BIOSECURITY IN AQUACULTURE

 Roy P. E. Yanong*
 
 Tropical Aquaculture Laboratory, Fisheries and Aquatic Sciences Program
School of Forest Resources and Conservation University of Florida/IFAS
Ruskin, FL 33570
rpy@ufl.edu
 

Good health management and disease prevention are critical to the economic success of any aquaculture business. Despite this, many aquaculture facility owners build a facility and develop a business plan without incorporating a detailed health and disease management plan that incorporates solid biosecurity principles. The facility management team should include a consulting or in-house aquaculture veterinarian and/or other health professional who can help develop the plan.  

Biosecurity practices reduce livestock stressors and susceptibility to disease. Over the past few decades, several important disease outbreaks in both U.S. aquaculture (e.g., spring viremia of carp, koi herpesvirus disease) and wild fish populations (viral hemorrhagic septicemia type IVb) have increased the U.S. industry's awareness of the importance of biosecurity. Determining specific points in production when pathogens (disease-causing parasites, bacteria, viruses and fungi) can enter a population or when disease outbreaks are more likely to occur will help producers develop effective and logical preventative measures. Good biosecurity minimizes the fishes' exposure and susceptibility to pathogens, reduces economic losses from mortalities and treatments, and helps prevent mandatory depopulation and other drastic measures.

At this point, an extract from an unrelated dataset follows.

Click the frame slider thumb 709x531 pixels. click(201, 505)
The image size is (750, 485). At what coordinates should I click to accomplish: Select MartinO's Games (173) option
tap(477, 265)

Three major focus areas of biosecurity are: a) animal management;  b) pathogen management; and c) people management. A number of factors should be considered when determining risk from a specific infectious disease: a) species, immune status, condition, life stage, and strain susceptibility; b) major environmental factors such as water quality, water chemistry, and husbandry practices; c) characteristics of the pathogen, such as biology and life cycle, potential reservoirs (carriers, other animals), survival on inanimate objects (equipment), options for legal treatment(s), regulatory status (exotic vs. endemic disease, reportability, and federal, state and local laws); and d) management and staff understanding of biosecurity principles and compliance with biosecurity protocols. The "five-finger" method (K. Hartman) can be used to remember where pathogens can come from: a) animals; b) water; c) feed/food; d) vectors (i.e., animals/people); and e) fomites (e.g., environment, equipment, vehicles, boats).

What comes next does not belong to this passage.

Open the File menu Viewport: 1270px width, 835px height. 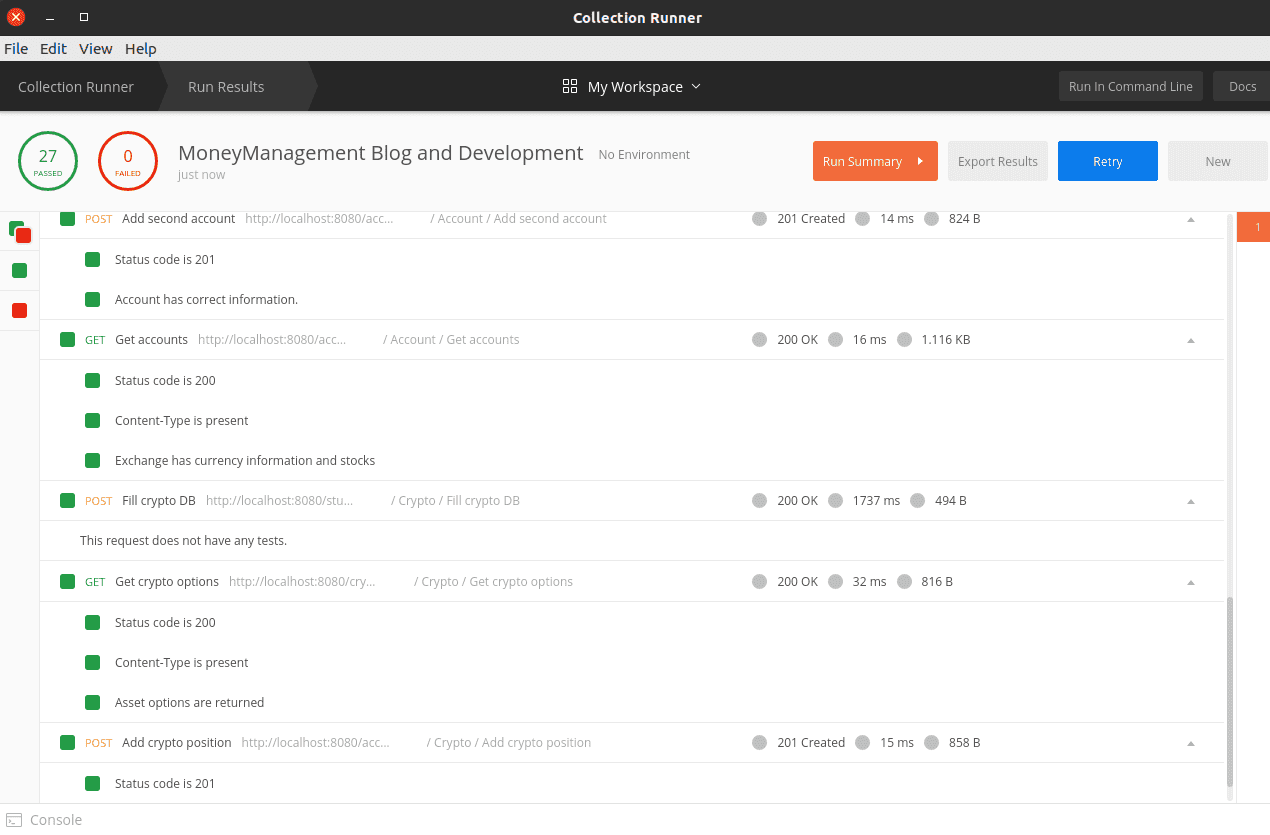(16, 49)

A good biosecurity plan should be written (or digital), easily accessible, should flow logically and be easily understood.  Though not a comprehensive list, the plan should include: health team members, roles, and contact information;  a layout and flow of the facility; identification of, and methods to minimize the risk of infectious disease and pathogen introduction and spread within or from a facility; quarantine and isolation protocols; cleaning and disinfection protocols; clear guidance on actions to be taken in the event of a disease outbreak and in order to return to business as usual; communication and record keeping; training programs for staff; and a mechanism to ensure regular review of the plan itself by management and employees.